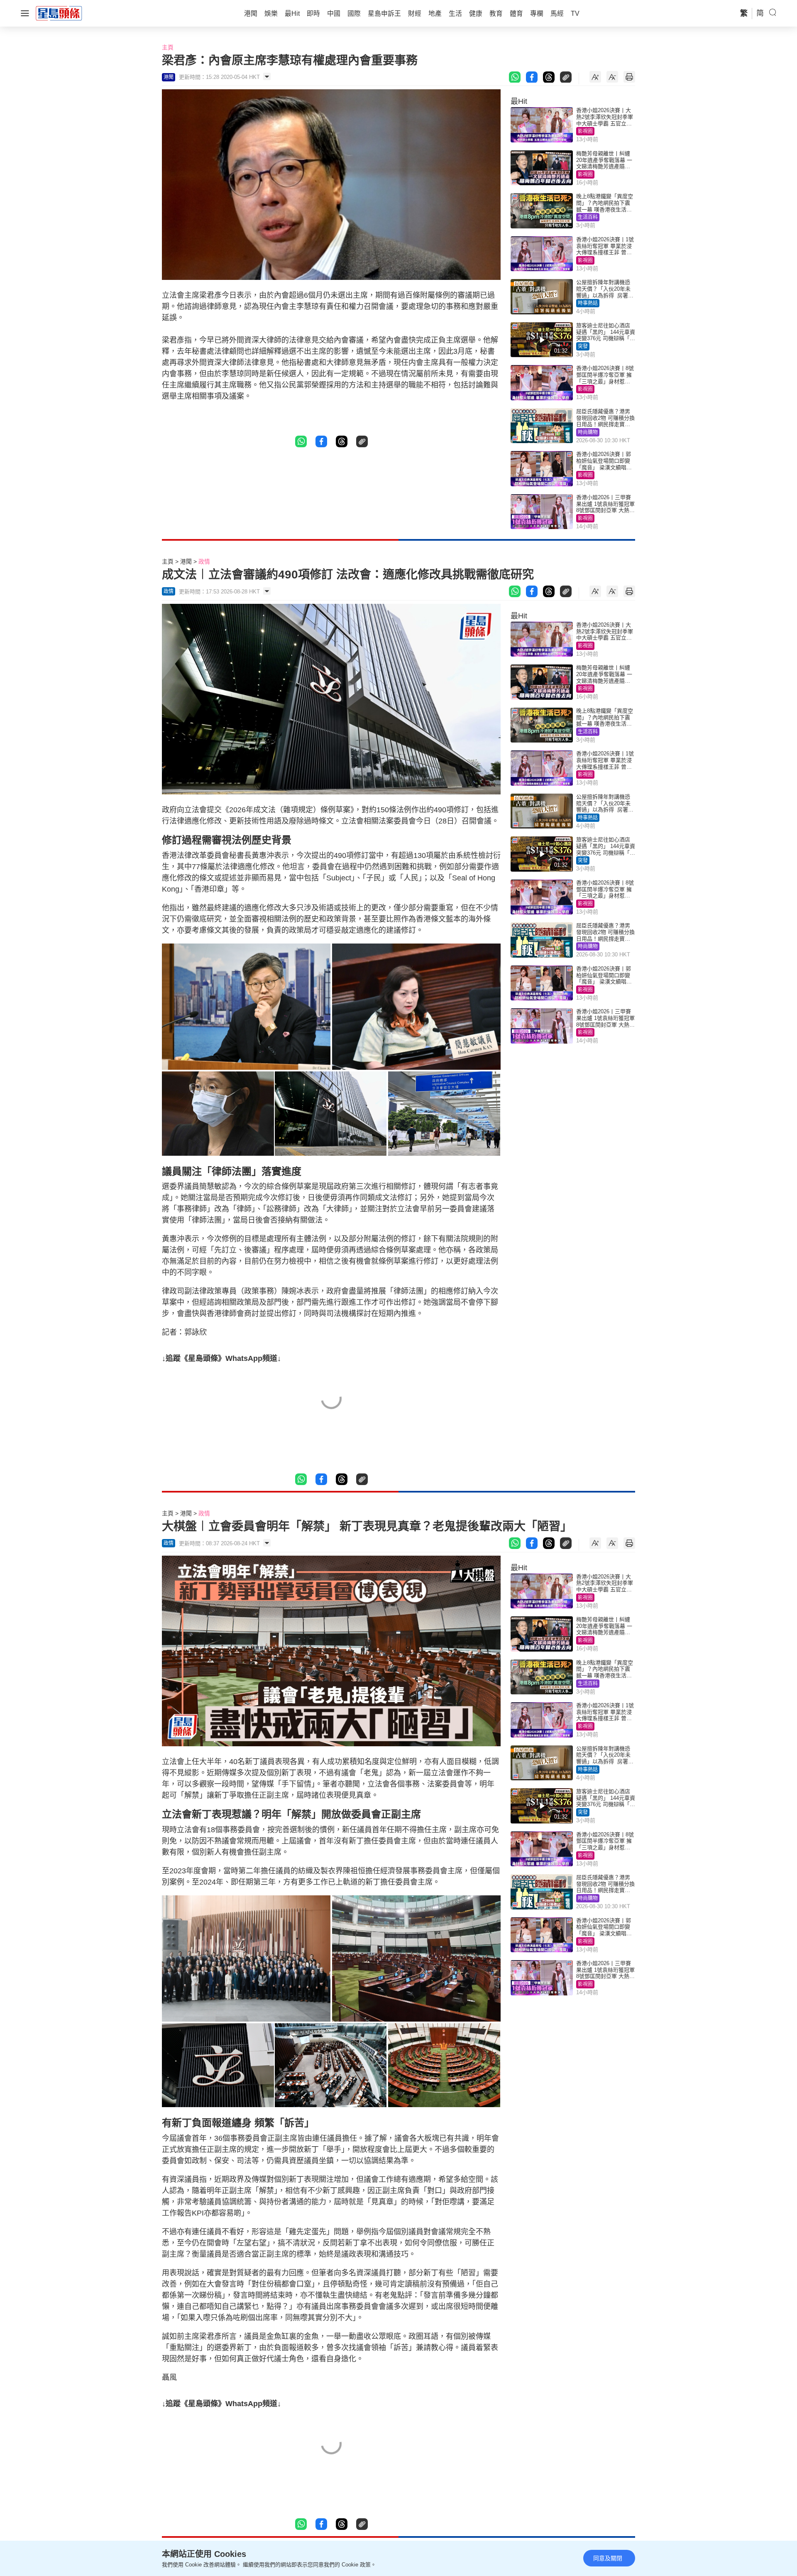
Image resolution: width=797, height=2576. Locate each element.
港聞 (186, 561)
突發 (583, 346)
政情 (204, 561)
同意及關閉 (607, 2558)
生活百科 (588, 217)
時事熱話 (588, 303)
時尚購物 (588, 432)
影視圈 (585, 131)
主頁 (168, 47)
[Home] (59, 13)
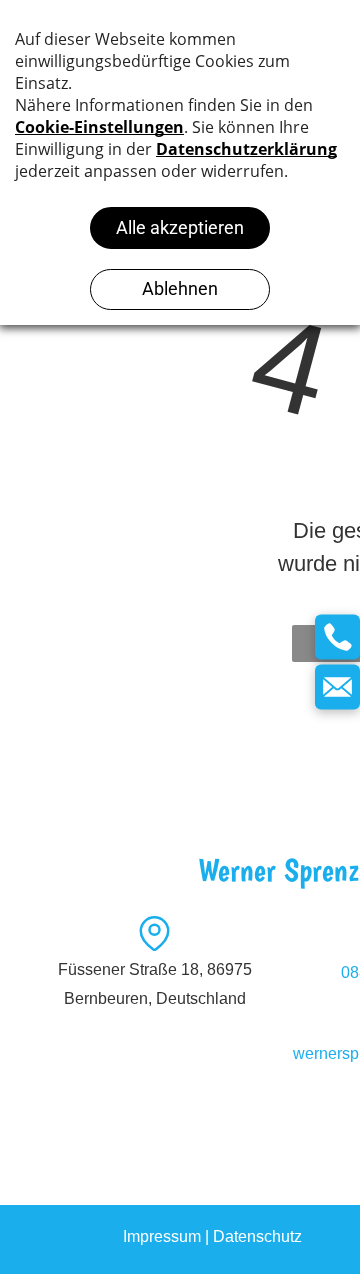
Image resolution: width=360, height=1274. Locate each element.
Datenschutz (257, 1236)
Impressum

# # # #

> **What to do**
Provide the number of lines above in which the word "resolution" appears, with no further words.

> **Answer below**
2